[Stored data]

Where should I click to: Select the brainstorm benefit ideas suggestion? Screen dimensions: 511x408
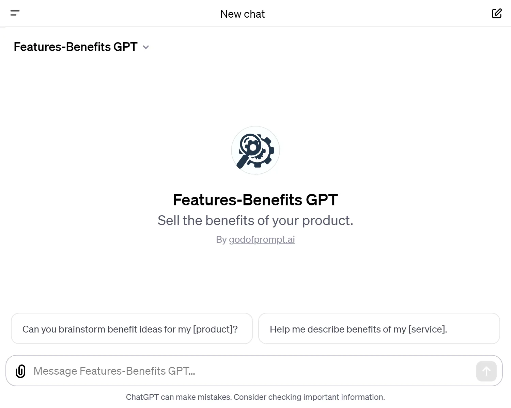coord(131,329)
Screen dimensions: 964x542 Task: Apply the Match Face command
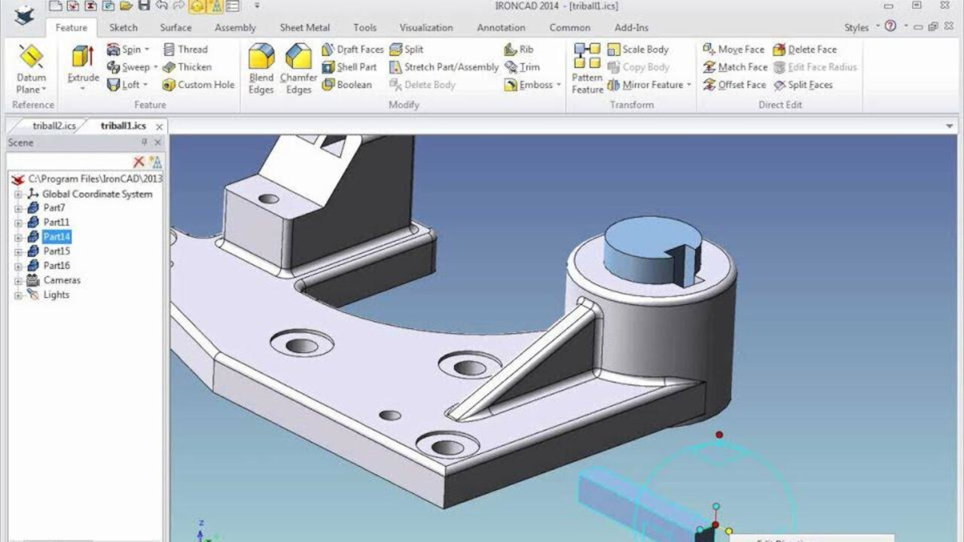pyautogui.click(x=734, y=67)
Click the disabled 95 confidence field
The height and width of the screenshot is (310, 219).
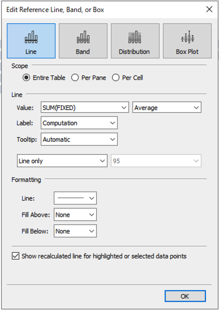pos(156,161)
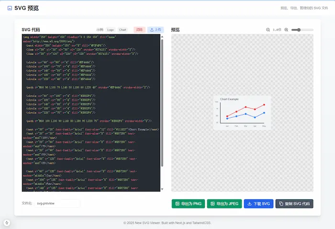Click the zoom in magnifier icon
335x229 pixels.
pos(286,30)
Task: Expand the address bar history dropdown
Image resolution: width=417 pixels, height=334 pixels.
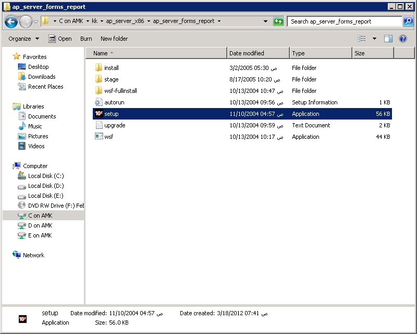Action: click(x=266, y=21)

• WORK TO BE COMPLETED
Every line above must be printed again exactly, pictures excluded.

• EXERCISE RESULT
Where should I click to: Select the brainstorm benefit ideas suggestion? Screen dimensions: 511x408
coord(131,329)
Screen dimensions: 964x542 Task: Apply the Match Face command
pyautogui.click(x=734, y=67)
Click the disabled 95 confidence field
The height and width of the screenshot is (310, 219).
pos(156,161)
Click the zoom in magnifier icon
335x229 pixels.
pos(286,30)
Task: Expand the address bar history dropdown
Image resolution: width=417 pixels, height=334 pixels.
Action: click(x=266, y=21)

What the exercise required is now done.